Target pointing data
..........
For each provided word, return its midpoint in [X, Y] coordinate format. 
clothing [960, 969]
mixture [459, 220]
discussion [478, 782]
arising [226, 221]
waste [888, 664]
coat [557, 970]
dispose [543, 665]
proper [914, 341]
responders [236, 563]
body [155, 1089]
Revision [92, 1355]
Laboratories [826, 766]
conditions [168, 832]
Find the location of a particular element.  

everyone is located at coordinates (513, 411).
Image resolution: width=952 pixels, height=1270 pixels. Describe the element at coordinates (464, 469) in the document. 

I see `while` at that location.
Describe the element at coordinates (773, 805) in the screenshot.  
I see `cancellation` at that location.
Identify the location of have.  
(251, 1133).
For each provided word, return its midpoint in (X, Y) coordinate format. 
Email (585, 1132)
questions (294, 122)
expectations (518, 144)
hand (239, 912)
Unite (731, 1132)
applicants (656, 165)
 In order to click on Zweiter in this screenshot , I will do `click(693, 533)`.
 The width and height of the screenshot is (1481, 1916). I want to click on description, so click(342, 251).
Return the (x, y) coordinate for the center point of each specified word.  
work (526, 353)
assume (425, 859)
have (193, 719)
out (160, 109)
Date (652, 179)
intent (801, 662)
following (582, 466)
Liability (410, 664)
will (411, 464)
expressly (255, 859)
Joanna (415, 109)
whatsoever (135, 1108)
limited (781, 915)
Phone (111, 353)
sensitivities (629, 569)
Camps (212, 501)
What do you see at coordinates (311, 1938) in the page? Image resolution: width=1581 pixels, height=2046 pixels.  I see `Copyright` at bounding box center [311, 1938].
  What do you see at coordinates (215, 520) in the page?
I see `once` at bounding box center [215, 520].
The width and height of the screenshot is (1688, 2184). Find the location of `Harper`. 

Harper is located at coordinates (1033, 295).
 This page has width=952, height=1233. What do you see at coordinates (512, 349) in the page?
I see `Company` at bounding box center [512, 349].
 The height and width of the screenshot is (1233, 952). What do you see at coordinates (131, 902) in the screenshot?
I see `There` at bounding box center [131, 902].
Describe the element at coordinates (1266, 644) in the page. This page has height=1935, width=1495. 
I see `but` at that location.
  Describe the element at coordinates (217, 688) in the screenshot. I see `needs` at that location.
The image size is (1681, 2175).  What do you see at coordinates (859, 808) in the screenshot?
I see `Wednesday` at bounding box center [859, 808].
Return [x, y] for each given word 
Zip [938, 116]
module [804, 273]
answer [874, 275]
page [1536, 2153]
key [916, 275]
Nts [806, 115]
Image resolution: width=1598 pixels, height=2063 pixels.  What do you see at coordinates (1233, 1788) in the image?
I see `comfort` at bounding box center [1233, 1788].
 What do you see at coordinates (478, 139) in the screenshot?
..........
**Exercise description:** Rewrite the entries from the start up to and including the line with "responders [236, 563]", changing "midpoint" to "center point" and leaving everything else the same.

**Task response:**
For each provided word, return its center point in [X, Y] coordinate format. 
clothing [960, 969]
mixture [459, 220]
discussion [478, 782]
arising [226, 221]
waste [888, 664]
coat [557, 970]
dispose [543, 665]
proper [914, 341]
responders [236, 563]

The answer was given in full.